Labor leader Anthony Albanese has declared himself “match fit” after his recent weight loss and style makeover, as he slapped back at a crack from the PM about his transformation.
Mr Albanese was quizzed about Prime Minister Scott Morrison’s jibes about his 18-kilogram weight loss on a whirlwind trip to Brisbane on Wednesday.
“I think I’m somewhat surprised that he thinks that that is legitimate criticism,” he said.
“I make no apologies, and indeed, I’m proud of the fact that I’ve got myself match fit … because this is a tough job that I’m running for.”
It followed Mr Morrison’s attempt to turn Mr Albanese’s makeover into a campaign issue, alleging the Labor leader doesn’t know who he is.
“I’m not pretending to be anyone else. I’m still wearing the same sunglasses. Sadly, the same suits. I weigh about the same size and I don’t mind a bit of Italian cuisine … I’m not pretending to be anyone else,” the PM told a crowd in NSW at a forum for a special edition of Sky News Australia’s Paul Murray Live on Monday night.

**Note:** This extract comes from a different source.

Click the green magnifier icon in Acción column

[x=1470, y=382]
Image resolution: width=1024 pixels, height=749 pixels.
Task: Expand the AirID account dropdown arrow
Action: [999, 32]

On Wednesday, Mr Albanese said he was fitter than he had been in some time – and pleased about it.
“I think that’s something I’m proud of and if the Prime Minister thinks that’s a reason to be critical of me, well, that’s a matter for his judgment,” he said.
“I had a car accident in January last year. When a Range Rover is heading for a head-on collision with you, I assure you, it’s a life-changing experience, and it was.”
Mr Albanese also urged other Australians over 50 to “lead a healthy life”.
“I still enjoy a beer. I still enjoy a range of food but I’m careful about my diet and I squeeze in exercise whenever I can and I think that’s a good thing and it’s up to the Prime Minister to explain, really, why he thinks that’s a bad thing,” he said.
Mr Albanese also denied a cultural problem within the federal ALP, after some senior MPs were accused of ostracising the late senator Kimberley Kitching.
Mr Albanese said Senator Kitching’s sudden death last week was a tragedy that hurt all of Labor and it was important she was paid due respect ahead of her funeral on Monday.
He said it was disrespectful for senators Kristina Keneally, Penny Wong and Katy Gallagher – named by The Australian in a report on the alleged treatment of Senator Kitching – to be branded as “mean girls”.
“I find that extraordinarily disrespectful to describe strong, articulate, principled women,” he said.
Mr Albanese said senior male politicians would not be described in the same way.